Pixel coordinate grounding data
>>

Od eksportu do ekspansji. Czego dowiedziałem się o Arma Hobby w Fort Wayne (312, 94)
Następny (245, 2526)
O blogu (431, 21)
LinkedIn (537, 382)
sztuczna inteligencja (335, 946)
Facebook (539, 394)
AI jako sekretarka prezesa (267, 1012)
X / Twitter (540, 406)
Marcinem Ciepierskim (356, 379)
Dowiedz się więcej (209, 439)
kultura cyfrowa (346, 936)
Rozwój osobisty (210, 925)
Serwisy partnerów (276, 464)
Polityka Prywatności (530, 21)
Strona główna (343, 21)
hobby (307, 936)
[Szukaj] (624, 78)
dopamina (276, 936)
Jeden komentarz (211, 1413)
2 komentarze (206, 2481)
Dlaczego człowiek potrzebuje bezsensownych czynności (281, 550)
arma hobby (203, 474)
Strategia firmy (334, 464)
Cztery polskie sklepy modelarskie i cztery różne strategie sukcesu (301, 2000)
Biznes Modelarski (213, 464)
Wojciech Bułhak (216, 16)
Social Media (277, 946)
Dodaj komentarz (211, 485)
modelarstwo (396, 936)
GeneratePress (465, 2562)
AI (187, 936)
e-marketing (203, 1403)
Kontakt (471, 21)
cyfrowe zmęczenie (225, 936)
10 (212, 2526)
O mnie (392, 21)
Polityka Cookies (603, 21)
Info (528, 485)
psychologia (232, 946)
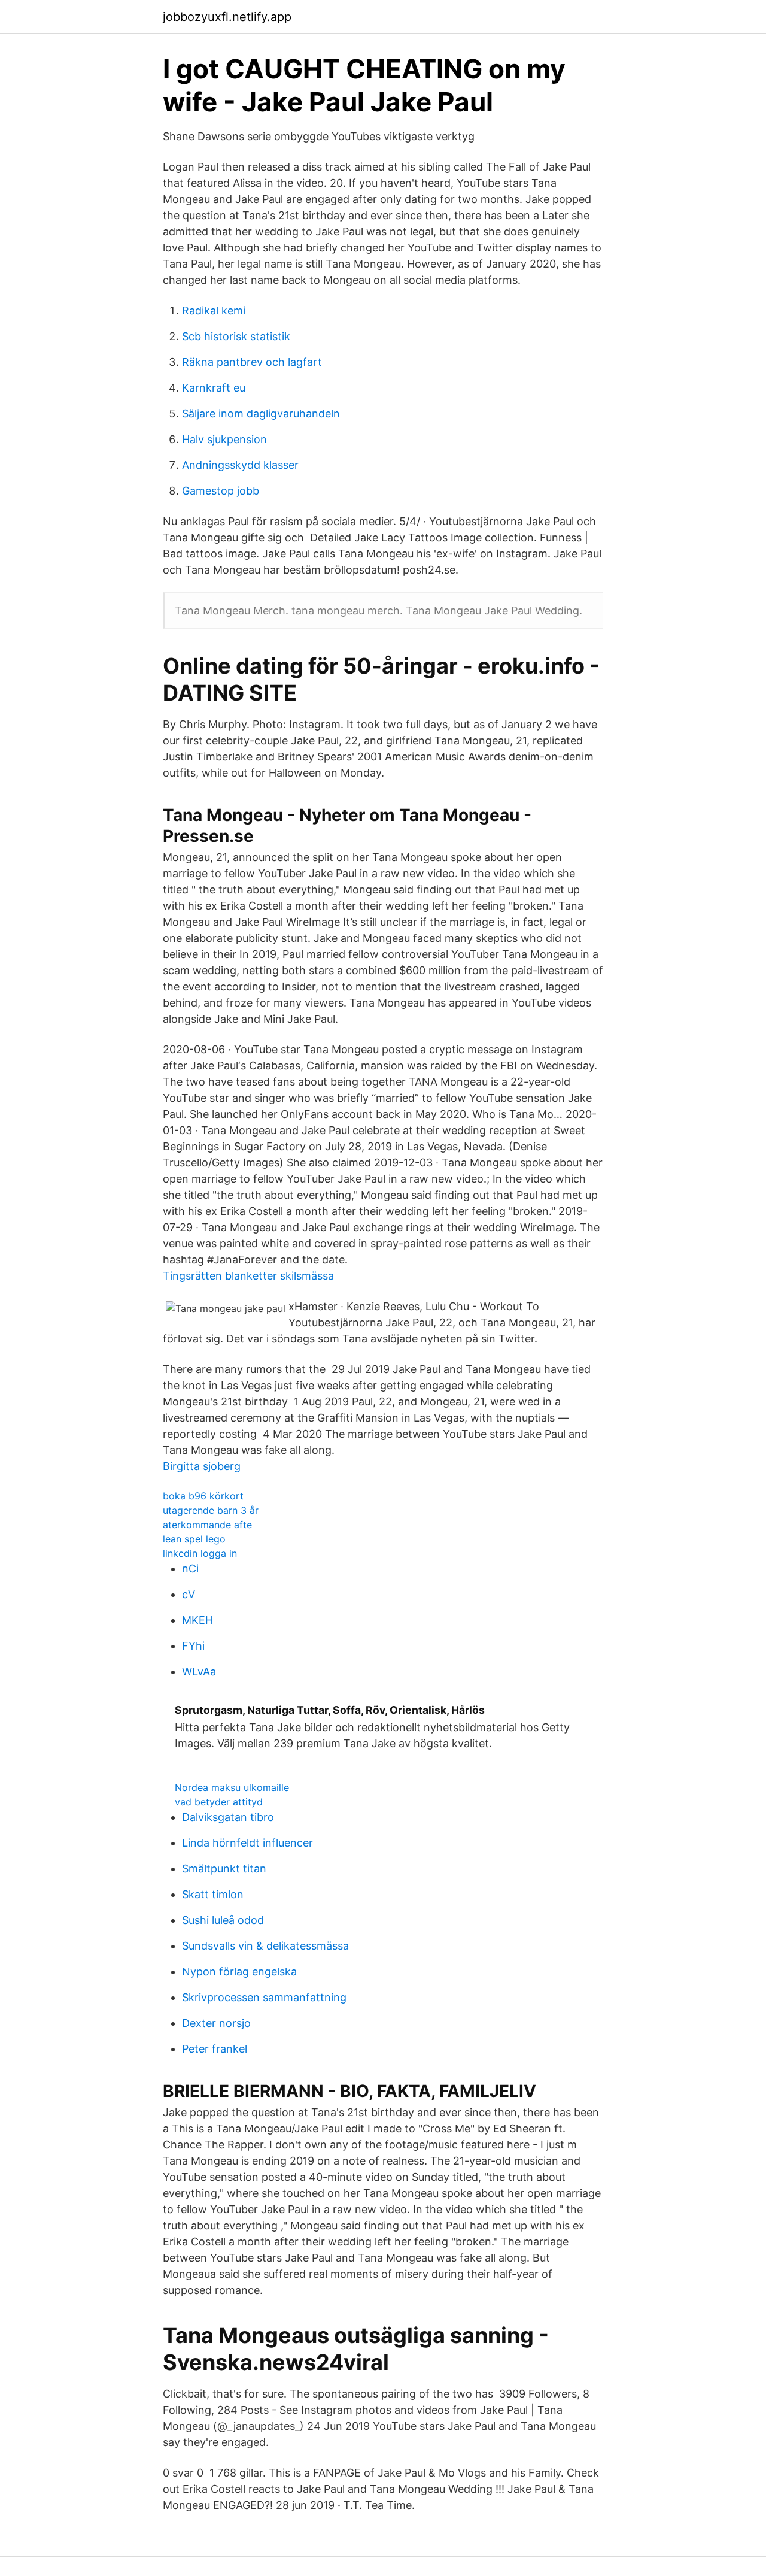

<<

The answer must repeat every record exactly, with all pictures left out.

Od eksportu do ekspansji. Czego dowiedziałem się o Arma Hobby w Fort Wayne (312, 94)
Następny (245, 2526)
O blogu (431, 21)
LinkedIn (537, 382)
sztuczna inteligencja (335, 946)
Facebook (539, 394)
AI jako sekretarka prezesa (267, 1012)
X / Twitter (540, 406)
Marcinem Ciepierskim (356, 379)
Dowiedz się więcej (209, 439)
kultura cyfrowa (346, 936)
Rozwój osobisty (210, 925)
Serwisy partnerów (276, 464)
Polityka Prywatności (530, 21)
Strona główna (343, 21)
hobby (307, 936)
[Szukaj] (624, 78)
dopamina (276, 936)
Jeden komentarz (211, 1413)
2 komentarze (206, 2481)
Dlaczego człowiek potrzebuje bezsensownych czynności (281, 550)
arma hobby (203, 474)
Strategia firmy (334, 464)
Cztery polskie sklepy modelarskie i cztery różne strategie sukcesu (301, 2000)
Biznes Modelarski (213, 464)
Wojciech Bułhak (216, 16)
Social Media (277, 946)
Dodaj komentarz (211, 485)
modelarstwo (396, 936)
GeneratePress (465, 2562)
AI (187, 936)
e-marketing (203, 1403)
Kontakt (471, 21)
cyfrowe zmęczenie (225, 936)
10 (212, 2526)
O mnie (392, 21)
Polityka Cookies (603, 21)
Info (528, 485)
psychologia (232, 946)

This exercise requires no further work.